The first true beer hall concept to arrive in Nashville, Von Elrod’s rightfully offers up a colorful, utilitarian dining space; a proper “beer garden,” set off to the side of the dining room; and even a vast patio, where sloshing back a lager out of a one-liter stein feels totally normal (there are heaters out there this time of year). Set inside an old bus depot, directly across the street from the entrance to First Tennessee Park, it’s one of those airy, easy-to-get-into spaces that’s got plenty of elbowroom at its long, communal tables, plus valet parking at lunch time. Big groups, families, and anyone looking for a bite before catching a game or a show across the street are sure to find a home here.
The selection of 36 beers on tap veers from Oktoberfest and Belgian styles to Farmhouse and hoppy American brews. That large stein is just one option for glassware—they also pour beers in a range of vessels, down to a nine-ounce snifter. On the bottle list, there are Belgian brews from the likes of Orval and La Chouffe, plus ciders and lambics. Shandies, frozen cocktails, and wines on tap round out the list. (We’re betting that the frozen Paloma, made with tequila and grapefruit, will fly once the weather warms.)

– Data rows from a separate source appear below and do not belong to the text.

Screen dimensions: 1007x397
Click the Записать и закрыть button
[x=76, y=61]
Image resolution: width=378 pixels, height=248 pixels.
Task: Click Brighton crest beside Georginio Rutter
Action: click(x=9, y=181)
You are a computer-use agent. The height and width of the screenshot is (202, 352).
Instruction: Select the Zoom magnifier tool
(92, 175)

As for the food, you won’t find traditional German fare. Instead, Brumm pulls inspiration from across the board, using his in-house butchery, which can be seen through a window near the open kitchen, to create a range of snap-skinned sausages, made from beef, pork, chicken, lamb, and even lentils, as well as house-made hot dogs.
There’s a traditional bratwurst, topped with sauerkraut and caramelized onions, called The Von Elrod, as well as a surprisingly satisfying chicken parm sausage, which tastes like a cross between the traditional Italian dish and a really good meatball sub. The Fez puts a lamb merguez sausage into a bun and tops it with a cooling taziki sauce. There are spicy options, too, like the Wild Bill, made with a jalapeño-cheddar brat, or the spicy chicken sausage in the Angry Bird. On the hot dog list, you can go classic with mustard or opt for the Coney version, stuffed with chili and cheese. Each link we tried, wrapped tight and piled high, oozed with both juice and big flavor.

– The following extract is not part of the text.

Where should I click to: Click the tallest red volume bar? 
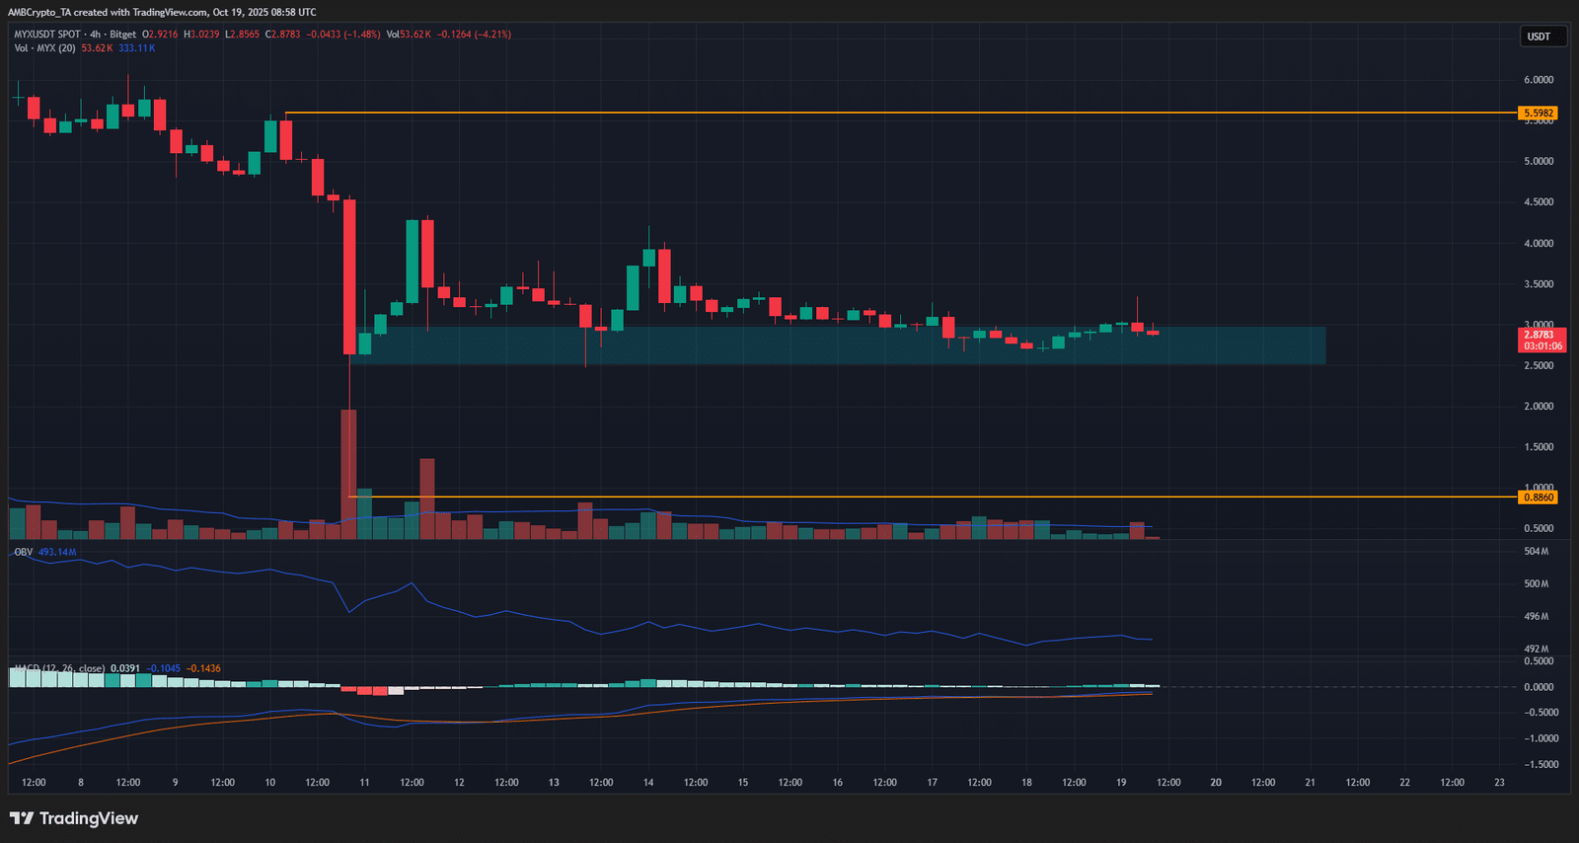point(348,474)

Besides the sausages, there’s a solid selection of starters, snacks, and sides, like the house-made pretzel, served with beer cheese or other dipping sauces; fried cheese curds; a selection of Belgian fries and poutine platters; sweet potato “jojo’s”; and hot chicken schnitzel sliders. Those seeking something lighter have options like the Chop Chop salad, a composed, bacon-topped affair, which can be enhanced with a sausage, of course. Or try a club sandwich, made with the restaurant’s rotisserie chicken. Plus, all of the sausages can be served wrapped in lettuce or naked, for those who prefer to opt out of the bun.
If you’re still hungry, the German chocolate cake will satisfy any final cravings—especially if paired with a snifter of the Highland Black Mocha Stout.